### Source information:
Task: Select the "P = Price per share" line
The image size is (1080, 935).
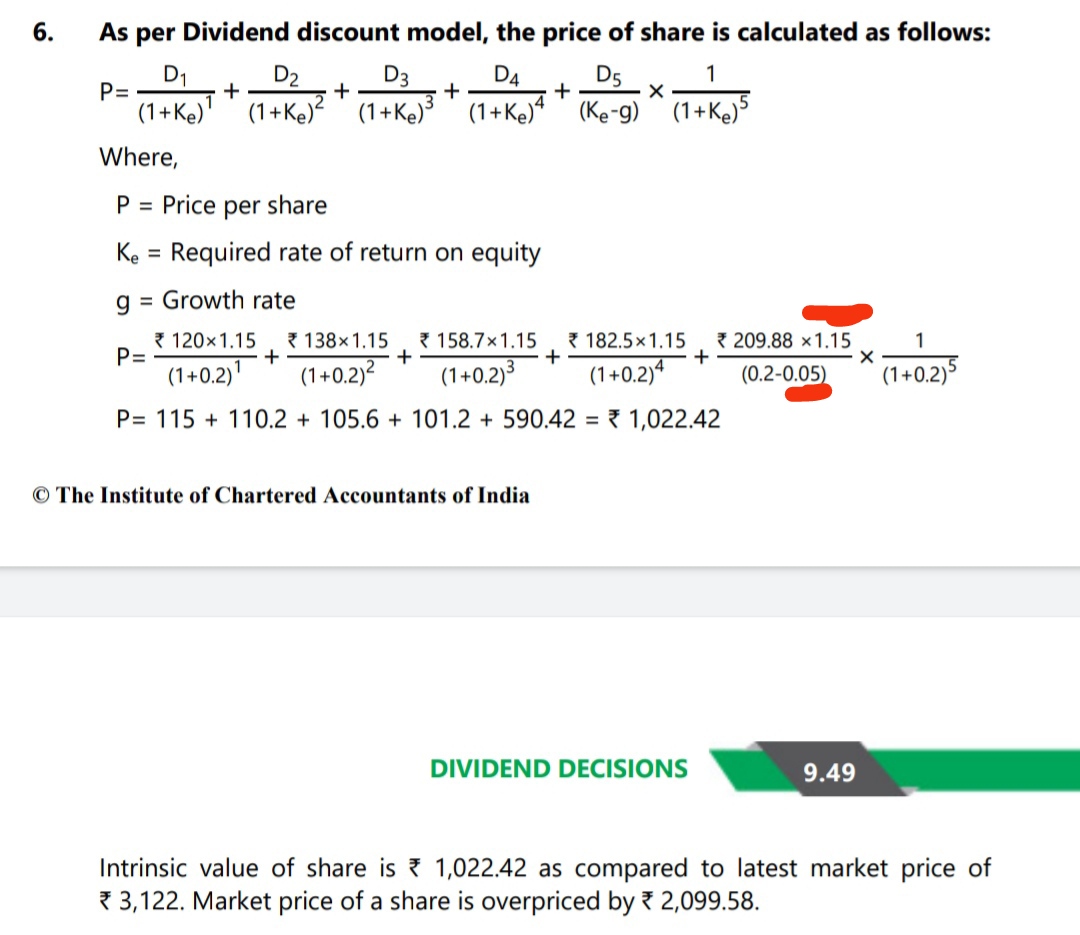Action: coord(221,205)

* * *

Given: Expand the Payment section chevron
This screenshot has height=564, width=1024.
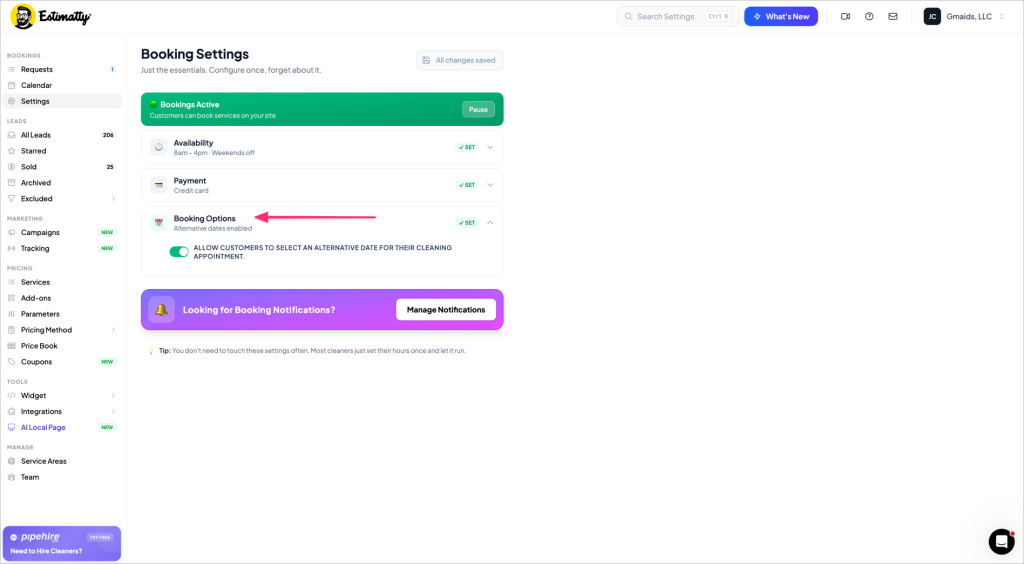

==

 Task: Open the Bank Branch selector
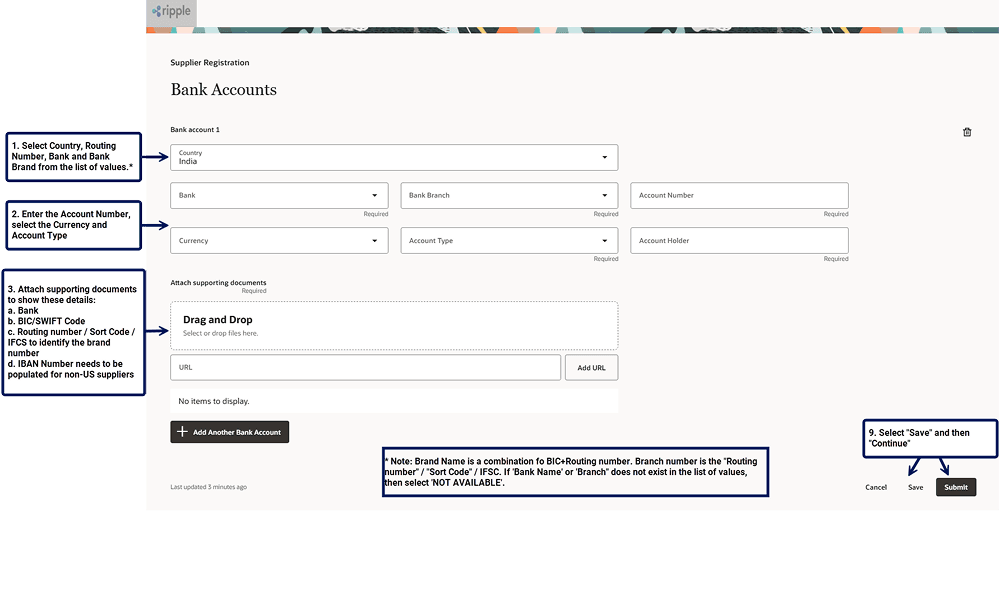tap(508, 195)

### Task to carry out:
Using only the listing above, restate exactly the lines from the line containing "Given: Expand the Payment section chevron" through the line containing "This screenshot has height=564, width=1024.", both included.

### Expected output:
Given: Expand the Payment section chevron
This screenshot has height=564, width=1024.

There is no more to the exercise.